Boards are asking, he noted, “is this what’s expected of us from our investors, our customers, our suppliers?”

“We’ve already seen a number of prominent businesses come out with positions: Woolworths earlier this year, the sport community, Australian Olympic Committee, Tennis Australia … a whole range of sports organisations have come out with a supportive position on the Voice to Parliament. And I think we’re going to see a lot more of that as we get closer to the actual referendum,” he posited.

The further a law department delves into the ESG space, Mr Wilcock surmised, the more one starts to see a movement beyond mere strict legal compliance and towards “addressing potential reputational issues around our actions or inactions as businesses and what the community expectations are”.

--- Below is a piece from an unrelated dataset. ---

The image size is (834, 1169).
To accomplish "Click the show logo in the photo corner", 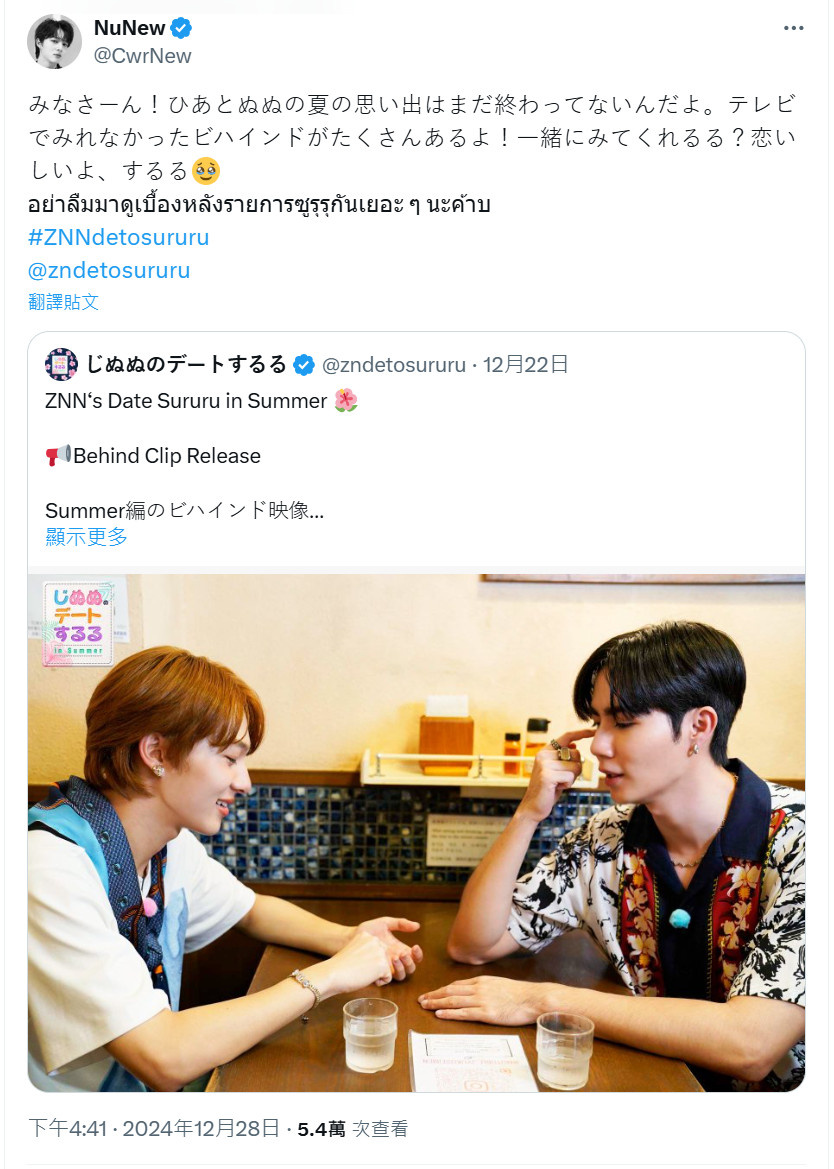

Emily Jackson, who is the head of legal for the FIFA Women’s World Cup Australia and New Zealand 2023, agreed with Ms Randle that a “multifaceted management approach” is needed in shaping not just legal risk and compliance but also reputational risk and compliance and potential shareholder activism and consumer activism.

A lot of revenue for sports, Ms Jackson explained, is generated by way of a brand. As such, it is “incredibly salient” to look at risk from a reputational perspective and more broadly, she said.

“It’s one of the guiding principles that we have when we are looking to enter into relationships with suppliers,” she outlined.

“We have software tools that we use to screen major suppliers that we bring on, and if there’s any reputational risk that comes up from that, that is then flagged up, and a decision is made at an executive leadership team level as to whether to a point.”

“More generally, having a risk-centric approach embedded across the business [is essential]. We’ve done our own internal risk reviews; we’ve engaged external consultants — the reputational management piece is something that comes up as one of the biggest risks for us. Having mitigation strategies in place and ways to embed that at a cultural level has been really crucial,” she detailed.

According to Thomson Reuters director of practical law (Asia and emerging markets) Tim Perry (pictured), businesses often have to consider such sociopolitical and cultural issues and how they position themselves before there are frameworks in place to do so.

“Often, what you see, is that these social issues or environmental issues are understood and canvassed as being important before the regulation comes into place, and organisations need to be forward-thinking and forward-looking, thinking about these issues, integrating those into their own businesses, and then working out how they can best be positioned to comply with reporting when it comes,” he reflected.

For example, he pointed out, many businesses across Australia took public positions ahead of the postal survey pertaining to same-sex marriage.

That debate was, he mused, “a bit of a bellwether for the way we’ve had to think about DEI”.

DEI conversations, Mr Perry recounted, used to centre predominantly around gender equality, and while those issues have not yet been resolved, businesses do now understand that there is much more to DEI than just gender equality.

“Gender is not binary. That’s something we as a society had to come to work with and understand and produce policies that will help workforces and workplaces become better at serving people. And now you’ve got this evolving landscape of inclusion and positive, forward-thinking organisations, creating inclusive workplaces that people can come to and belong and be themselves and thrive and drive their own personal growth and the growth of organisations,” he said.

“We’re also seeing, this year, a raft of legislation from the Albanese government pushing Respect@Work, and a lot of the way that legislation requires organisations to take steps to create safe environments. If you’ve already started doing that because you were thinking about what is right, you don’t have to worry so much about catching up when the regulatory environment comes by you.”